* To-do list
(a) In the EU Taxonomy excerpt, which two environmental objectives have been finalized so far?
(b) Transcribe the EU Taxonomy excerpt word for word from "The EU Taxonomy" to "two environmental objectives.".

* Source excerpt
== == ==

The EU Taxonomy consists of a list of environmentally sustainable economic activities. The Taxonomy Regulation establishes six environmental objectives, of which two (climate change mitigation and climate change adaptation) have been finalized (EU Taxonomy Climate Delegated Act) thus far. As of January 2022, large companies in Europe were required to provide information on their Taxonomyeligible activities, and from January 2023, companies are required to provide information on their Taxonomy-aligned economic activities in addition to Taxonomy-eligible activities for the first two environmental objectives.

At this stage, the economic activities defined in the Climate Delegated Act are mainly those with the most significant impact on climate change. These economic activities have been defined first, as they are the most crucial for meeting climate change mitigation and climate change adaptation requirements. Fiskars Group's main business is in manufacturing consumer products for indoor and outdoor living. Fiskars Group's industry has not been defined among the most highemitting industries, and the company's interpretation of the current Taxonomy is therefore that most of the company's business is not within the scope of the Taxonomy. However, in addition to providing consumer products and services, Fiskars Group's activities include museums and cultural activities, real estate activities, and forest management which have

been specified in the Taxonomy. These represent a minority of the overall business.

== == ==

* Dataset excerpt
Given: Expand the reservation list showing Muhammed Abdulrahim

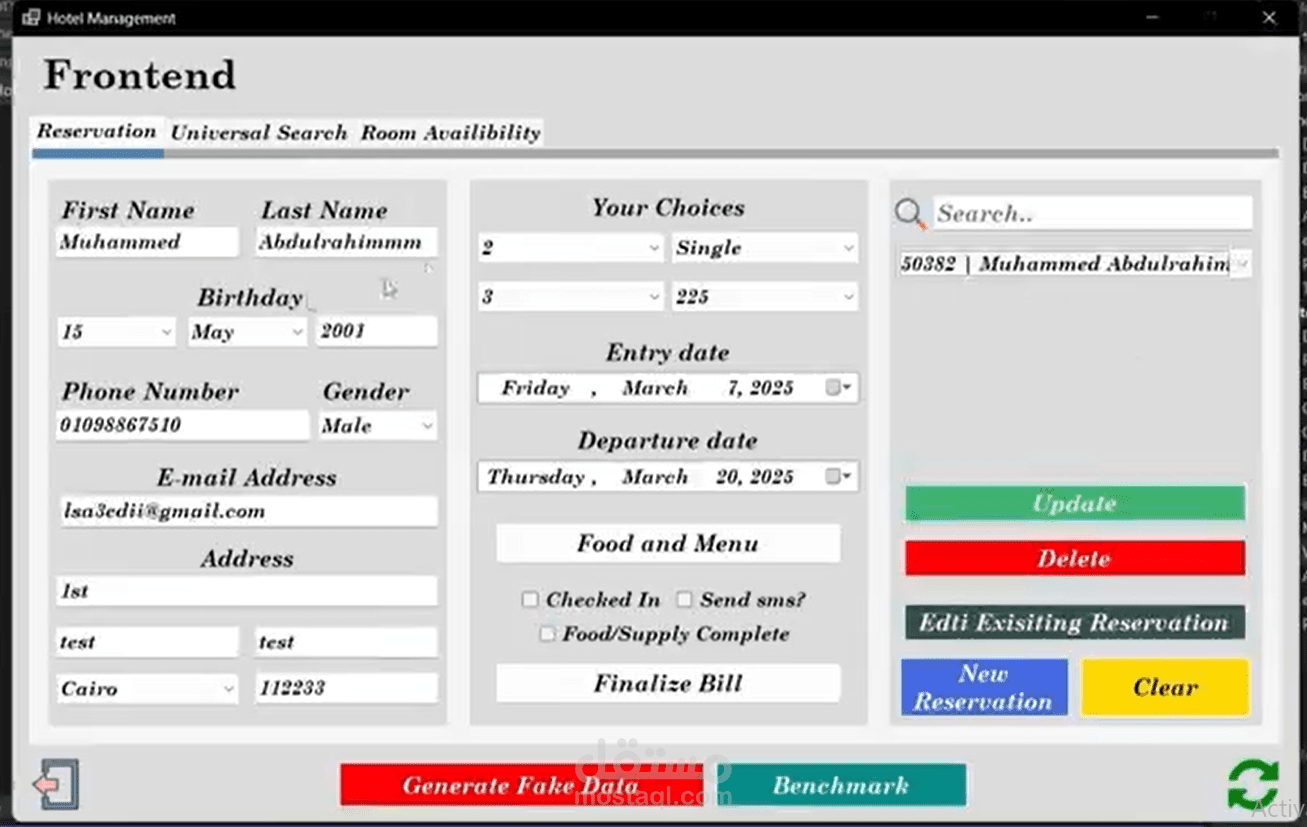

== == ==

* The responses
(a) Climate change mitigation and climate change adaptation.

(b)
The EU Taxonomy consists of a list of environmentally sustainable economic activities. The Taxonomy Regulation establishes six environmental objectives, of which two (climate change mitigation and climate change adaptation) have been finalized (EU Taxonomy Climate Delegated Act) thus far. As of January 2022, large companies in Europe were required to provide information on their Taxonomyeligible activities, and from January 2023, companies are required to provide information on their Taxonomy-aligned economic activities in addition to Taxonomy-eligible activities for the first two environmental objectives.